== Quoted passage

“The vacancy rate is forcing landlords to be proactive in what they do to ensure longevity during tough market conditions, and those not proactive will and are suffering off the back of the market’s higher vacancy rate, which will be recorded anywhere between 13-16% in the Melbourne CBD.
“There absolutely is a flight to quality in the Melbourne CBD which is supported by occupiers who are reducing their footprint size in order to deliver a better offering for their staff, from an amenity, building quality and location perspective”.
MELBOURNE FRINGE
According to Ben McKendry, Cushman & Wakefield’s National Director, Head of Metropolitan Leasing, Office Leasing, Victoria, “Melbourne’s Fringe Markets have continued to perform exceptionally well throughout 2022 and we are now seeing a significant tightening of space in the A grade and new building market.
“Flight to Quality is still very much in demand but tenants are also seeking a flight to amenity with locations close to retail, hospitality and public transport leasing strongly.
“Only a handful of new buildings enter the market this year with a significant spike developing in 2025 as developers catch up from the Covid lag which will put upward pressure on rents and incentives should stabilise although this varies from market to market and tenant size requirements.
“St Kilda Road is facing historically high vacancy as companies take advantage of market conditions to upgrade however buildings close to Anzac Station will continue to lease well due to increased amenity and owners investing in major building refurbishments. We are also seeing some signs residential conversion is starting to ramp up again which will help remove secondary stock from the market” he said.
QUEENSLAND
Billy Miller, Cushman & Wakefield’s Director, Head of Office Leasing believes Brisbane CBD vacancy has continued to taper over the last six months and looking forward through 2023 it should continue to tighten further with no stock additions planned for 2023.
“Like the first half of 2022 we continued to see a flight to quality, with demand for premium space still strong, placing downward pressure on available premium space.
“With continuing low unemployment rates, the war for talent remains and employers are looking for ways to retain staff. A flight to quality provides this (if they can find space), with higher quality fit outs and more amenity providing incentive for employees to 1) come back into the office and 2) remain with their employer 3) sign with a new employer” he said.

====

• **Problem requirements**: Copy the part of the office leasing commentary starting at "MELBOURNE FRINGE" and ending at "new building market.", word for word. The records that follow come from a separate source, not from the office leasing commentary.

== Information

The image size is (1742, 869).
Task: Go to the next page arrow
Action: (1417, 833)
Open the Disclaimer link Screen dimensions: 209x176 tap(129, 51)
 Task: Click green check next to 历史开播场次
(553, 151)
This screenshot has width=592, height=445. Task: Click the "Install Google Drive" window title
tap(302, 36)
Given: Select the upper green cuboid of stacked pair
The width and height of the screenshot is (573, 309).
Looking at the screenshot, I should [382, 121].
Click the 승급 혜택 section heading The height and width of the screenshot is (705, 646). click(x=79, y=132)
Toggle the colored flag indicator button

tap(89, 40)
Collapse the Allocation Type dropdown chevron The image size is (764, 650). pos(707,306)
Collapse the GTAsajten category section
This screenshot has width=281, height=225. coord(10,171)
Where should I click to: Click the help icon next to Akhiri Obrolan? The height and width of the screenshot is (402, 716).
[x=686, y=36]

====
== Information

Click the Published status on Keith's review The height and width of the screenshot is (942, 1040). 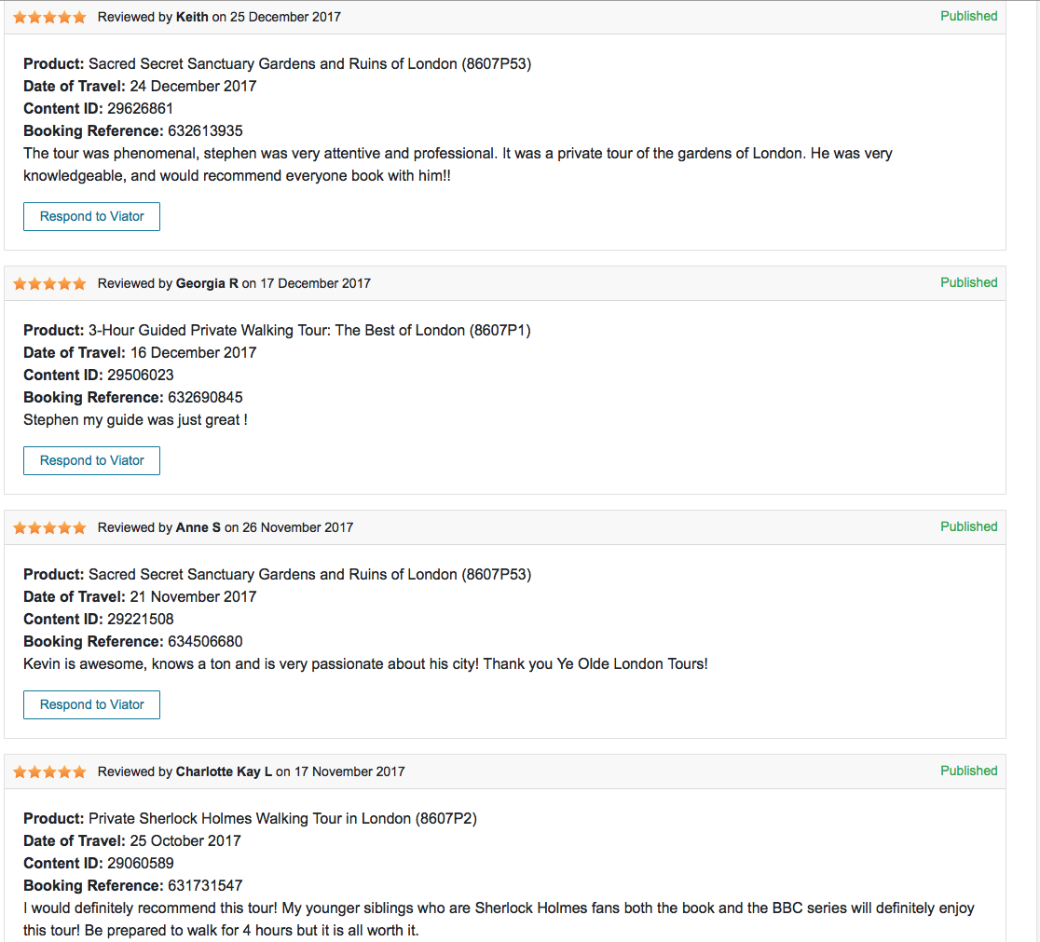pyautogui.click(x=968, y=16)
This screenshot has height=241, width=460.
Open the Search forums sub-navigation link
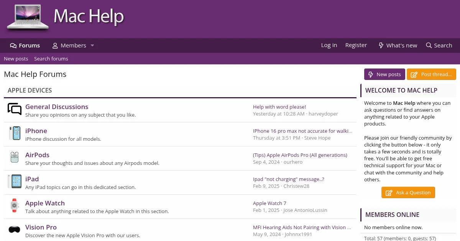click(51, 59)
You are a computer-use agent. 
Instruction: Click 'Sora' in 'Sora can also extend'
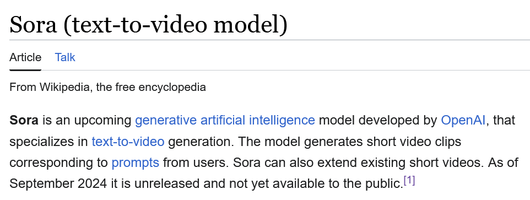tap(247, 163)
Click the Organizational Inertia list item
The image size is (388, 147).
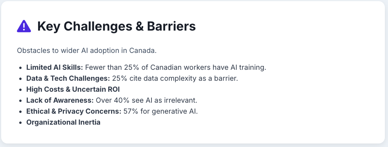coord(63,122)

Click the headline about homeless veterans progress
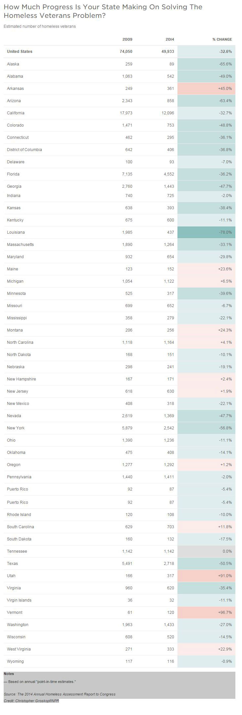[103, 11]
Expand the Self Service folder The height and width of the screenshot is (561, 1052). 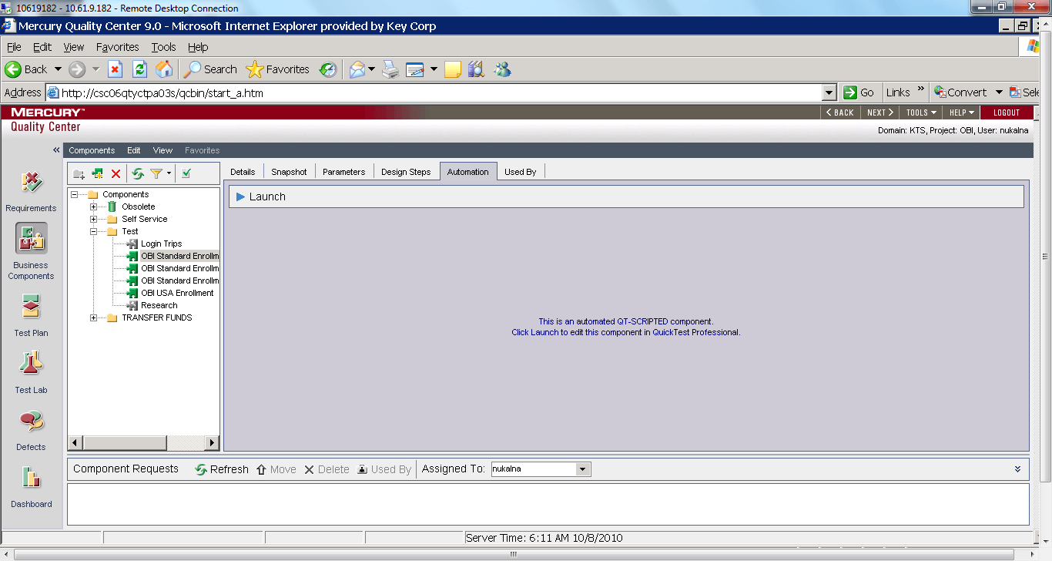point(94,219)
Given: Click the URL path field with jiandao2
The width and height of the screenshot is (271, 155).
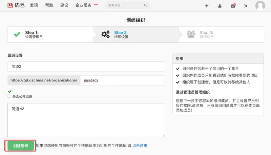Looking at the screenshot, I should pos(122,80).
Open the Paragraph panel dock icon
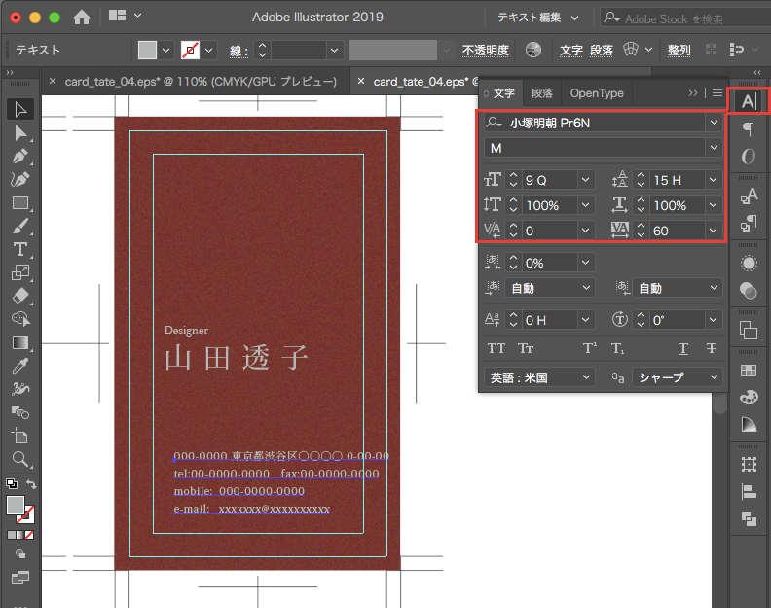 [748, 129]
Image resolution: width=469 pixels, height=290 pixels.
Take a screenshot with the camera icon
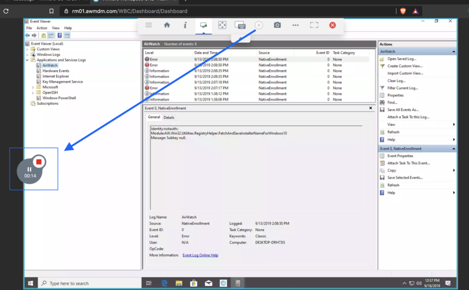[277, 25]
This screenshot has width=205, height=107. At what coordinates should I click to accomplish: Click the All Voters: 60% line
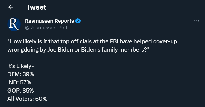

====

• **Response to the task**:
MELBOURNE FRINGE
According to Ben McKendry, Cushman & Wakefield’s National Director, Head of Metropolitan Leasing, Office Leasing, Victoria, “Melbourne’s Fringe Markets have continued to perform exceptionally well throughout 2022 and we are now seeing a significant tightening of space in the A grade and new building market.